■ What you will do
With pictures left out, retype exactly the lines from the one containing "This screenshot has width=1000, height=625." through the final line of the entries.

====== Source information

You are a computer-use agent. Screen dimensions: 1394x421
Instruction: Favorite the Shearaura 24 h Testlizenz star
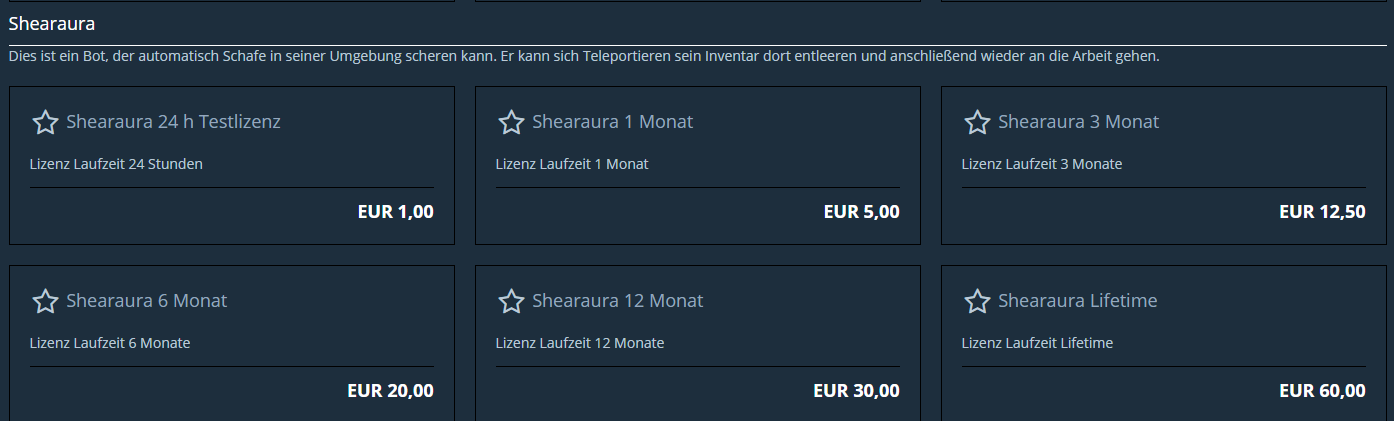[x=45, y=122]
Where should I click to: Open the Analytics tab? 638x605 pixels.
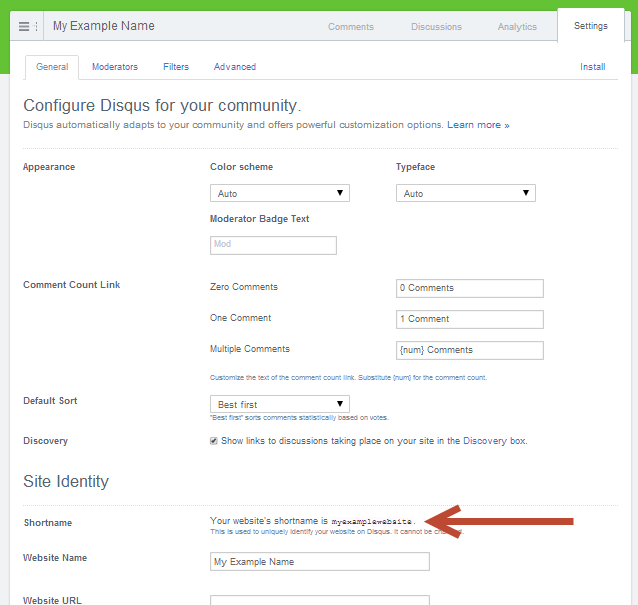click(517, 27)
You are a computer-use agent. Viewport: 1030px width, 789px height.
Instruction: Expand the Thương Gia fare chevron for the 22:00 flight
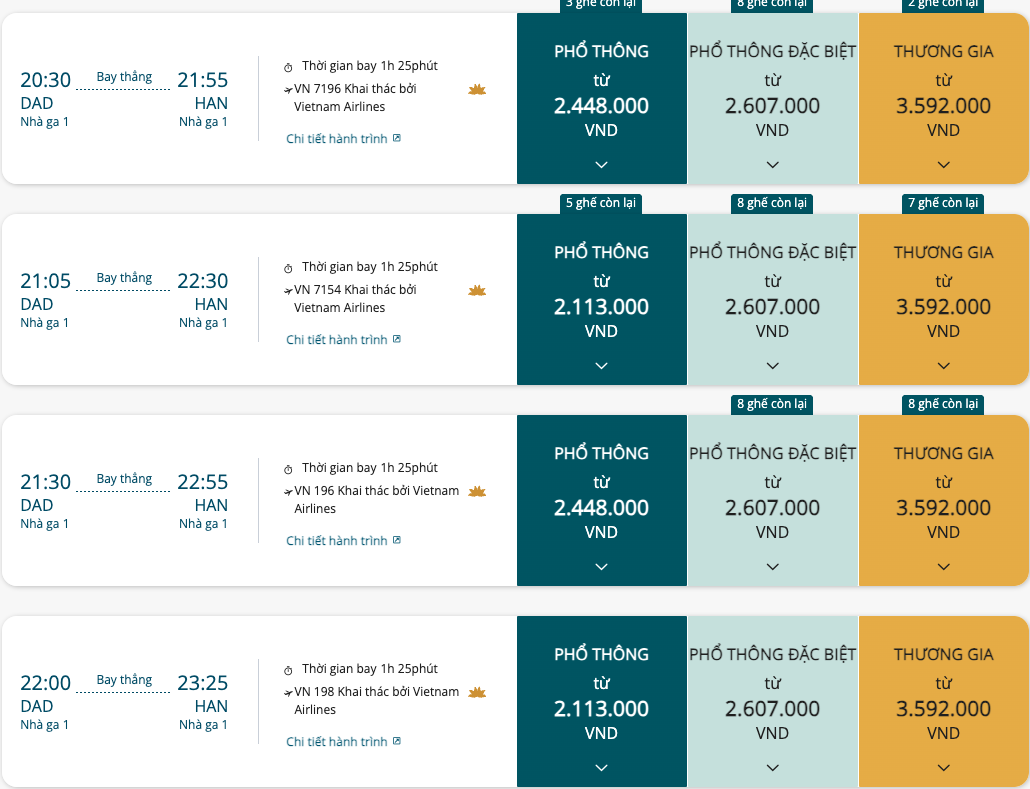pyautogui.click(x=943, y=767)
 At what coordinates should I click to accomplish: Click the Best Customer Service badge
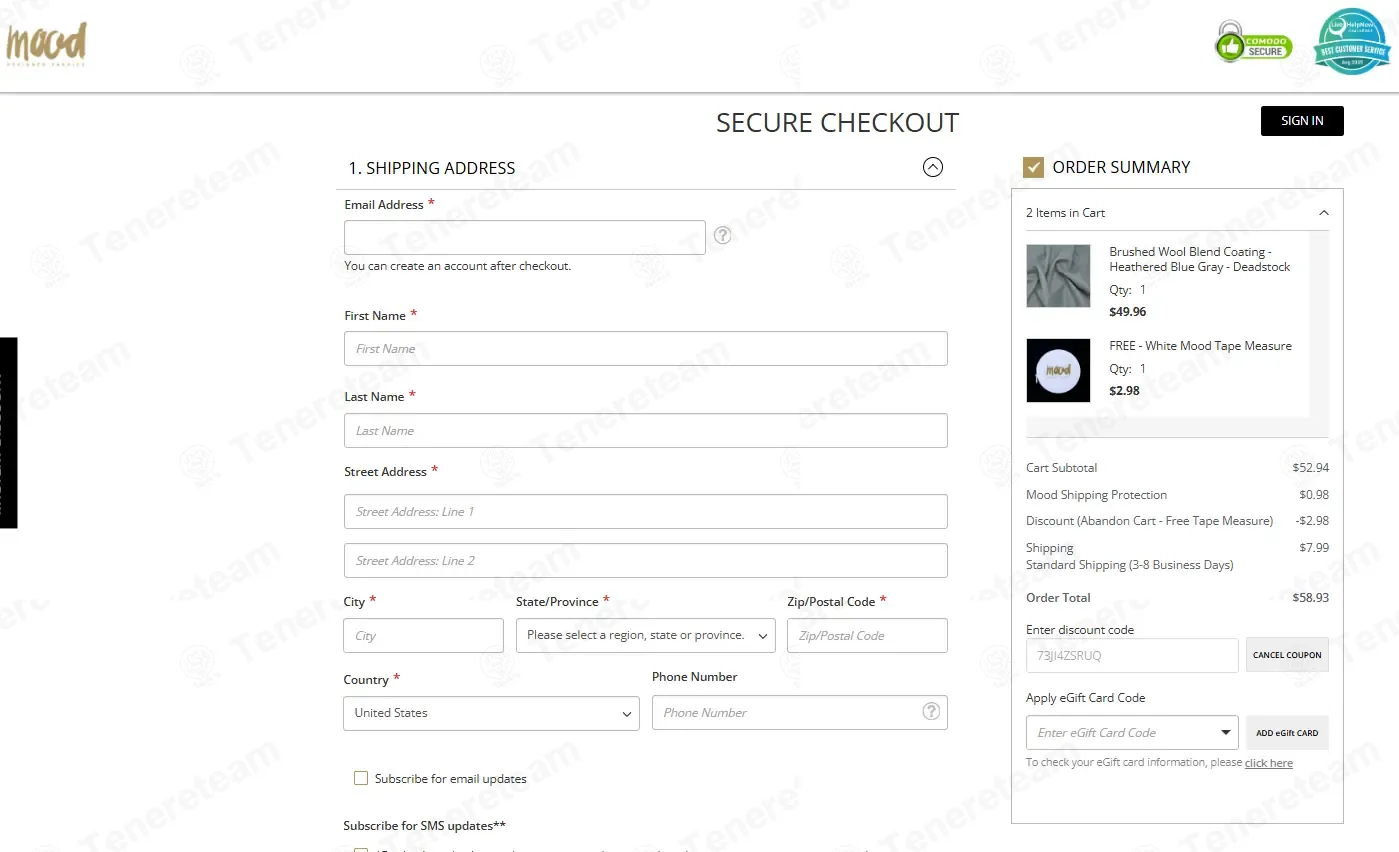tap(1352, 42)
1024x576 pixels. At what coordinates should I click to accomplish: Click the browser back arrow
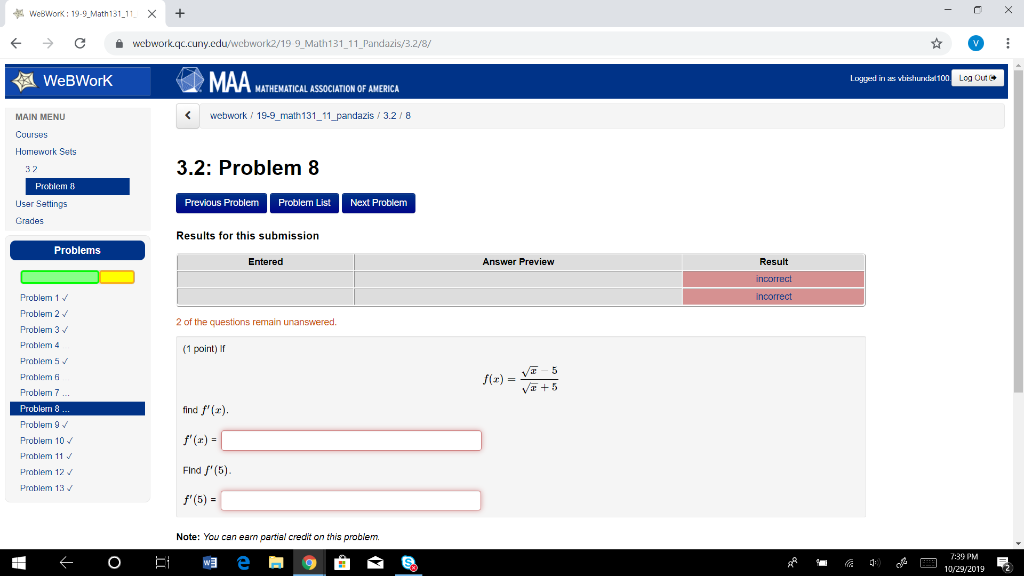[x=15, y=44]
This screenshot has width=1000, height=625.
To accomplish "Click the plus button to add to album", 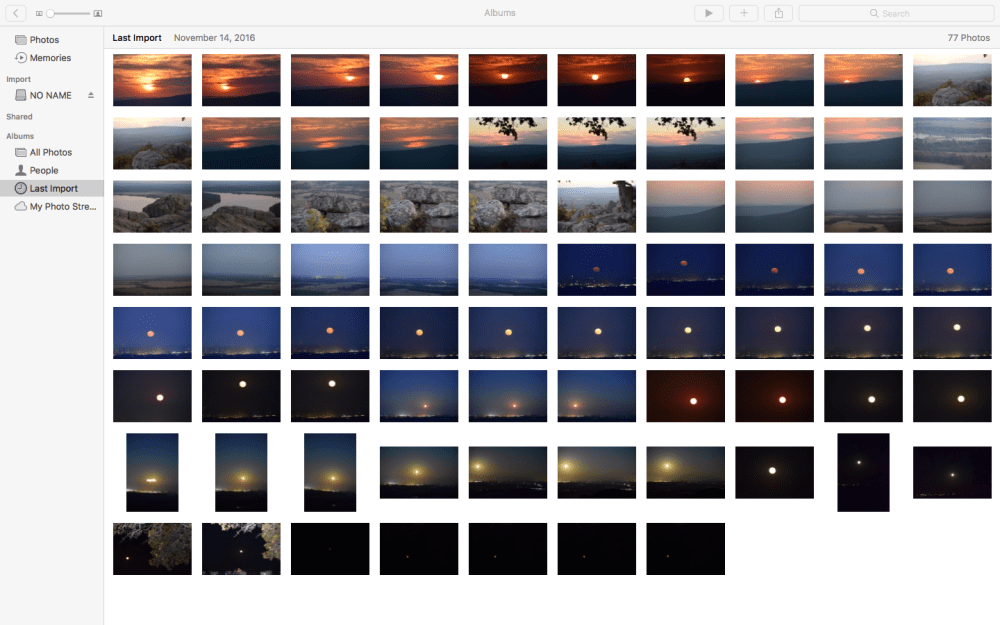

============

■ Answer to the exercise
This screenshot has width=1000, height=625.
To accomplish "Click the plus button to add to album", 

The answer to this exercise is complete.